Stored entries
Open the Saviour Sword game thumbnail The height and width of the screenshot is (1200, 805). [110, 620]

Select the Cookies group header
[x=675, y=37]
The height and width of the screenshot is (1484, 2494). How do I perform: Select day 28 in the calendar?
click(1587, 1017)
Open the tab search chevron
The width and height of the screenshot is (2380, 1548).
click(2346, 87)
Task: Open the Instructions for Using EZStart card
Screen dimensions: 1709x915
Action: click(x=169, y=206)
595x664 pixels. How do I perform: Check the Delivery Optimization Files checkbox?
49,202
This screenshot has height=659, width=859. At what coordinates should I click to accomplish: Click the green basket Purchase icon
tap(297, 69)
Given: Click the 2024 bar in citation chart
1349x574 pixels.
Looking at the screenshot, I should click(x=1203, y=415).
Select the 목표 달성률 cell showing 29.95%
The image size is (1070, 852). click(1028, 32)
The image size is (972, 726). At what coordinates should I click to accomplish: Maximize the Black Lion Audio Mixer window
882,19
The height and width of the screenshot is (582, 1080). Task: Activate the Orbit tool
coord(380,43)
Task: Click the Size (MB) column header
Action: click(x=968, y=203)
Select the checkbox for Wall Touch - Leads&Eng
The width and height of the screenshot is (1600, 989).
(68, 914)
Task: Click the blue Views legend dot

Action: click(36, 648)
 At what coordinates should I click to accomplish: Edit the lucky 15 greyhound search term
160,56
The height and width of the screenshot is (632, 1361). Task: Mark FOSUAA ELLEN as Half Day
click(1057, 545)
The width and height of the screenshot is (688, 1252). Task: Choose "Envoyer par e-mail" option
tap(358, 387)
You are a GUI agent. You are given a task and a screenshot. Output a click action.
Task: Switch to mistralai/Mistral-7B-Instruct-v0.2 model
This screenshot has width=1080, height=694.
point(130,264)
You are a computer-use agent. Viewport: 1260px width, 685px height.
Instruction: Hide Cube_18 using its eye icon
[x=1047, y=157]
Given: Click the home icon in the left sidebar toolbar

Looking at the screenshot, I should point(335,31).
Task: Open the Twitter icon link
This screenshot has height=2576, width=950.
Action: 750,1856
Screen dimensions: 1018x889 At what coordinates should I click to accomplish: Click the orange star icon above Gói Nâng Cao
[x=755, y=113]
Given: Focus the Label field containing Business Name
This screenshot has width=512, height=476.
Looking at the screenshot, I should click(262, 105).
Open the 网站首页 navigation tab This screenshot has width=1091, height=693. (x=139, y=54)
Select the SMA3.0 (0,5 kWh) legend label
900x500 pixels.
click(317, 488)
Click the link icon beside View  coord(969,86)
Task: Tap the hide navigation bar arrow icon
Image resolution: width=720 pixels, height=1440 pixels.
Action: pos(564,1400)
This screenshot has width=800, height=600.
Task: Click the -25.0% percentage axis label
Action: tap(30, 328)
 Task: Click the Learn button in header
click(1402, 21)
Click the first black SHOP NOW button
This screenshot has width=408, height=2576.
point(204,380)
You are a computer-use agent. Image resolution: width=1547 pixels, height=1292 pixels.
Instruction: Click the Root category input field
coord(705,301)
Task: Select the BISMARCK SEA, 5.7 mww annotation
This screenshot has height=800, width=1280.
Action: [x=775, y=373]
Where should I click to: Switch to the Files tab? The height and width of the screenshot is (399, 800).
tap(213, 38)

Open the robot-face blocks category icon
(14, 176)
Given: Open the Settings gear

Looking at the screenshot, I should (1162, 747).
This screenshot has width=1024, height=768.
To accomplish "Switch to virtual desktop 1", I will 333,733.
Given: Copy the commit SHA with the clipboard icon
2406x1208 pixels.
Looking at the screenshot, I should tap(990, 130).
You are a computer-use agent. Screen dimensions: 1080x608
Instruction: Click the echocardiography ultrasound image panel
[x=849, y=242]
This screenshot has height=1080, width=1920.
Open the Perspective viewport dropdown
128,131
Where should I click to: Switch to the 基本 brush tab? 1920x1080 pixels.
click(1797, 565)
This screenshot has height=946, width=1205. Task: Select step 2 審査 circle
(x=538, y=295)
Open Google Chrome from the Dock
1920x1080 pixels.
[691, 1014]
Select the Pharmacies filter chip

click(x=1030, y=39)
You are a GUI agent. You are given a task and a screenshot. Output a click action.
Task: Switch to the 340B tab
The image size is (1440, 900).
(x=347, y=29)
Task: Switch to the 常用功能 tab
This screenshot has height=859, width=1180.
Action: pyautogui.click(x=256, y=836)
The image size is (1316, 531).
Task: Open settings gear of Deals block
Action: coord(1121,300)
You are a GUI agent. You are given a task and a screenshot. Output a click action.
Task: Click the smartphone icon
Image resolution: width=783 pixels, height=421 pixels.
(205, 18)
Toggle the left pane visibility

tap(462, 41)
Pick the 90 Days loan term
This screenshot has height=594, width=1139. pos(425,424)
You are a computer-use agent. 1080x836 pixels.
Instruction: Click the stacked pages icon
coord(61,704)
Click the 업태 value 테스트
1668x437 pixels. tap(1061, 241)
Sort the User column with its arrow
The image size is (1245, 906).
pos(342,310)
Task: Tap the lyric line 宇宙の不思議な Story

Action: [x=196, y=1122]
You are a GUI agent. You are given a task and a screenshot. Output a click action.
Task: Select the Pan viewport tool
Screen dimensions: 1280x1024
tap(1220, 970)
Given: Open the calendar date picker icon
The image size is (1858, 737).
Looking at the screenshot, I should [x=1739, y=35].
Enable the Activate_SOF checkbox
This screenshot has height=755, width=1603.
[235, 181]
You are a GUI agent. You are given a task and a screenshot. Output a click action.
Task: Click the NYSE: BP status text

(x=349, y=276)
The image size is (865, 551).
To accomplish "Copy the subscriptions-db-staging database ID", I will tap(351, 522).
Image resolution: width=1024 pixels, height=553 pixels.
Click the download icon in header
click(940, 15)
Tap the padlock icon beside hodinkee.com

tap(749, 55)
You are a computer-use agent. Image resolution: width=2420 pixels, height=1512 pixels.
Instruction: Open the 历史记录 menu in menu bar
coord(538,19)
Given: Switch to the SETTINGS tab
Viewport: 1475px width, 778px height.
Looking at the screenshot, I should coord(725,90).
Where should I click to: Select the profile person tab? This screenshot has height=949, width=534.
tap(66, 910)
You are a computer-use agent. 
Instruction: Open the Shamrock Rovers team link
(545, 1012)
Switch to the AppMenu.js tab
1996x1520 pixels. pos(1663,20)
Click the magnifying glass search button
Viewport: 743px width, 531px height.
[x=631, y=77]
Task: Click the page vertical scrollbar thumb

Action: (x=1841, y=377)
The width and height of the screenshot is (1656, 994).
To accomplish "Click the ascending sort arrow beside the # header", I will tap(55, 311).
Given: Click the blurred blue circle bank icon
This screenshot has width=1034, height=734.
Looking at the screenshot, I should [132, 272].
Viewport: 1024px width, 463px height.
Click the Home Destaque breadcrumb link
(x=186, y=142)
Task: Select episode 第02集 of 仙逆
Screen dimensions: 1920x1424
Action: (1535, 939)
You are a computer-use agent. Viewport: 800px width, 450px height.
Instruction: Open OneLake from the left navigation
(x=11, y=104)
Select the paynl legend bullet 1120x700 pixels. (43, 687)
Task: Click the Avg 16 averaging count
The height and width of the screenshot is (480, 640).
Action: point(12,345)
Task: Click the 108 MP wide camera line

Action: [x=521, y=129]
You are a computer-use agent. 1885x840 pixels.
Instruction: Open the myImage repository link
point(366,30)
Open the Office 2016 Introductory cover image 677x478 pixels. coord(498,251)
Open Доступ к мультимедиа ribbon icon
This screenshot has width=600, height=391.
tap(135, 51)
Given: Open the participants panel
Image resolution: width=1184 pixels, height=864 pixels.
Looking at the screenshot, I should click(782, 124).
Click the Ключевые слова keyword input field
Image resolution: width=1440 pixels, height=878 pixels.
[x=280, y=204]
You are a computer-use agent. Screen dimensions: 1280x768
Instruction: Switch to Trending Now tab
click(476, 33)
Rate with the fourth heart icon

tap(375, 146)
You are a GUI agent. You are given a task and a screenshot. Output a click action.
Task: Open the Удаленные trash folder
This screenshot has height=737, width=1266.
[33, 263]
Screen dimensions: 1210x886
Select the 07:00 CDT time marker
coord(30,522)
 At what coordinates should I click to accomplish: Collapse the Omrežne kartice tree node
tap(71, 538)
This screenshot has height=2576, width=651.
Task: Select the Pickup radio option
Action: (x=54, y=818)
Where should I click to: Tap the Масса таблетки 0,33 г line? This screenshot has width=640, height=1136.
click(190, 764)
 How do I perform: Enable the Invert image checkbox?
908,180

◆ TASK TO COMPLETE ◆
Write out the data verbatim, beginning at the line containing "Given: Copy the" and continuing through the line containing "click(x=1030, y=39)", both lines included.

◆ TASK RESULT ◆
Given: Copy the commit SHA with the clipboard icon
2406x1208 pixels.
Looking at the screenshot, I should tap(990, 130).
You are a computer-use agent. Screen dimensions: 1080x608
Instruction: Click the echocardiography ultrasound image panel
[x=849, y=242]
This screenshot has height=1080, width=1920.
Open the Perspective viewport dropdown
128,131
Where should I click to: Switch to the 基本 brush tab? 1920x1080 pixels.
click(1797, 565)
This screenshot has height=946, width=1205. Task: Select step 2 審査 circle
(x=538, y=295)
Open Google Chrome from the Dock
1920x1080 pixels.
[691, 1014]
Select the Pharmacies filter chip

click(x=1030, y=39)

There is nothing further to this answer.